The documentary, The Act of Killing, which is hard to describe and at times hard to watch
The universe I have just described is situated in Indonesia, and it has been explored, camera in hand, by the young director Joshua Oppenheimer. The result is a documentary, The Act of Killing, which is hard to describe and at times hard to watch - but not because it wallows in the usual pornography of blood and guts. After Auschwitz came the Nuremberg trials; after the dirty war in Argentina, a few prosecutions; even the genocides in Rwanda and Cambodia were followed by some rudimentary restitution, or at least a general awareness that something shamefully wrong had happened. In Indonesia, in less than a year, about a million people were murdered as a consequence of a military coup d'état. Having declared that they were against communism, the coup crew enjoyed the immediate and generous support of Western governments. But it was not only the soldiers who did the killing, and the victims were not only communists. Egged on by the mullahs, devout Muslims killed reputed atheists. On the island of Bali, where the Hindus are a majority, high priests called for human sacrifices to expiate years of sacrilege. In some areas Christians joined Muslims and Hindus in the persecution of possible communists. Union activists, teachers, freethinkers, artists and those who just seemed odd were liable to be macheted, their houses burned, their families exterminated. In Bali some 80,000 people were murdered, five percent of the population. Mass executions took place, often to the beautiful music of a gamelan ensemble, whose airy percussions swelled in volume to excite the killers and drown out the victims' cries.
The Chinese minority were perfect victims. One murderer in the film recalls how he went along the street, killing all the Chinese he met. His then girlfriend was Chinese: he took the opportunity to kill her father. But neither he nor his friends were soldiers, or particularly devout Muslims. They were petty criminals and punks, who liked American movies about gangsters and cowboys, and Elvis Presley musicals.

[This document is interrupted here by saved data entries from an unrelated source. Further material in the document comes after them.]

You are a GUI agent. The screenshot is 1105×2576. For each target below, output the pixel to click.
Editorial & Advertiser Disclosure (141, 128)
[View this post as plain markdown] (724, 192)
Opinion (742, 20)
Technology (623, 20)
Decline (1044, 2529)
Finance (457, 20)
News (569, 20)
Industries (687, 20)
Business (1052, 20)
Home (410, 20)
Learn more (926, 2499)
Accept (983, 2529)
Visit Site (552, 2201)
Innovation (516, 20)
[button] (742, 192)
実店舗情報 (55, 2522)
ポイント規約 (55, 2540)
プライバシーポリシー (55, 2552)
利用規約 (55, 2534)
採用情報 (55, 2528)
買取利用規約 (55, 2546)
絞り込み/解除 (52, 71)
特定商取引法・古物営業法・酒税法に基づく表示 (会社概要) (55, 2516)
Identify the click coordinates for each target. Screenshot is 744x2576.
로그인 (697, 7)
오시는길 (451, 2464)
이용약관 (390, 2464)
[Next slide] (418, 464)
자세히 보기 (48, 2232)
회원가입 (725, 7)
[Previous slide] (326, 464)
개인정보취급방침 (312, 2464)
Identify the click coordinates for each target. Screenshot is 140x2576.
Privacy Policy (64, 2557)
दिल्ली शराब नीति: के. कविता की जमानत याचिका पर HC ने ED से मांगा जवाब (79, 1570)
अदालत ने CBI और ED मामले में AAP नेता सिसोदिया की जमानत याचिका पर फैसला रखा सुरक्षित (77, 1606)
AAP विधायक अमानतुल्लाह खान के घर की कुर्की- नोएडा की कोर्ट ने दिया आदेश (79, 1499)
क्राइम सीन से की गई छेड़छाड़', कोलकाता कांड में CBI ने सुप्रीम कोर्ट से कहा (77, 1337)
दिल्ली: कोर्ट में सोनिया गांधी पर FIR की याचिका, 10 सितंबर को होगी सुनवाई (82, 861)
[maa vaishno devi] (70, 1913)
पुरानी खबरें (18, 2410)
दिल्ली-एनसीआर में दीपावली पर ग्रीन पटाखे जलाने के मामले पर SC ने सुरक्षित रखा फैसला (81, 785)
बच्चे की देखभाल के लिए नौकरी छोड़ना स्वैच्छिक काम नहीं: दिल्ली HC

In far-flung parts of the world, violent American cinema induces dreams of heroic action. In the 1990s, in Yugoslavia and Chechnya, young killers with makeshift uniforms and patriotic causes killed innocent people while wearing the headband and dark aviator glasses of Rambo. In the 1960s in an Indonesian province, petty criminals who would normally not frighten a shopkeeper became instant warlords, putting into practice what they had seen in badly dubbed films projected on a bedsheet at an outdoor village cinema. One of them explains how they used to beat people to death; but that was messy so they switched to strangling with wire, or smothering with plastic bags. The nightmare is so intense, it goes on after the movie is finished. I emerge from the cinema, out a back door into a narrow street in Madrid, and I feel I am in the Indonesian night, a parallel universe where the perpetrators of a genocide appear as stars on reality shows.